**GOAL OF THE EXERCISE:** Please reproduce the rows below word for word, starting with the row that contains "Identify the location of 'Start" and going on through the last row.

──────── SUPPLIED RECORDS

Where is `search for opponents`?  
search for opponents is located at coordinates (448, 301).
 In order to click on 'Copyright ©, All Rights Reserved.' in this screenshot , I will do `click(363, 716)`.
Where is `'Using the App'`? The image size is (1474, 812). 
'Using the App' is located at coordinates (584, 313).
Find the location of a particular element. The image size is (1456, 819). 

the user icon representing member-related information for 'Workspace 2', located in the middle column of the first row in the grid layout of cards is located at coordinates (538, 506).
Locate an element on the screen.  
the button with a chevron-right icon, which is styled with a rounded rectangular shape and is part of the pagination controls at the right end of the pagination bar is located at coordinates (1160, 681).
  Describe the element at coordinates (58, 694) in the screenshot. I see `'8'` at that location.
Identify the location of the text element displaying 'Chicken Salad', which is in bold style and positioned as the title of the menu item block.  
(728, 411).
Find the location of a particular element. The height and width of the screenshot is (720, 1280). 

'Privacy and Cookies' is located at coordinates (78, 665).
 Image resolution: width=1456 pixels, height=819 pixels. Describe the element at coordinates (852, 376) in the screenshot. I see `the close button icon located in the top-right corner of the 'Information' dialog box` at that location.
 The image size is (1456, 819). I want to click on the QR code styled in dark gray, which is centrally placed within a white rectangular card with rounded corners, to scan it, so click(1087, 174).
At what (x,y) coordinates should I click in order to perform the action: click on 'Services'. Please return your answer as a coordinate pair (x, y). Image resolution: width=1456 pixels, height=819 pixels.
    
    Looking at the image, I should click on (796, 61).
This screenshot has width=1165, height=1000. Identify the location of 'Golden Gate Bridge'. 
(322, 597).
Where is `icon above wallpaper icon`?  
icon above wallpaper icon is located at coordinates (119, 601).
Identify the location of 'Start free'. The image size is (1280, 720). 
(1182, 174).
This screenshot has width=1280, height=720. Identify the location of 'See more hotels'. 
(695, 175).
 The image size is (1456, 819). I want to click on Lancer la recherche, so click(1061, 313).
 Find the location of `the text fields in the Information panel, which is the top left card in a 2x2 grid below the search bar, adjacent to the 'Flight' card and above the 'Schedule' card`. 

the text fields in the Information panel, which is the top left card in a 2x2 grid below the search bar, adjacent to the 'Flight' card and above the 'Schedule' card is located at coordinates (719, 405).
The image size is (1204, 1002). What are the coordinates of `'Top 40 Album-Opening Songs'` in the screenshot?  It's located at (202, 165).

────────────────

**EXERCISE SOLUTION:**
Identify the location of 'Start free'. The image size is (1280, 720). 
(1182, 174).
This screenshot has width=1280, height=720. Identify the location of 'See more hotels'. 
(695, 175).
 The image size is (1456, 819). I want to click on Lancer la recherche, so click(1061, 313).
 Find the location of `the text fields in the Information panel, which is the top left card in a 2x2 grid below the search bar, adjacent to the 'Flight' card and above the 'Schedule' card`. 

the text fields in the Information panel, which is the top left card in a 2x2 grid below the search bar, adjacent to the 'Flight' card and above the 'Schedule' card is located at coordinates (719, 405).
The image size is (1204, 1002). What are the coordinates of `'Top 40 Album-Opening Songs'` in the screenshot?  It's located at (202, 165).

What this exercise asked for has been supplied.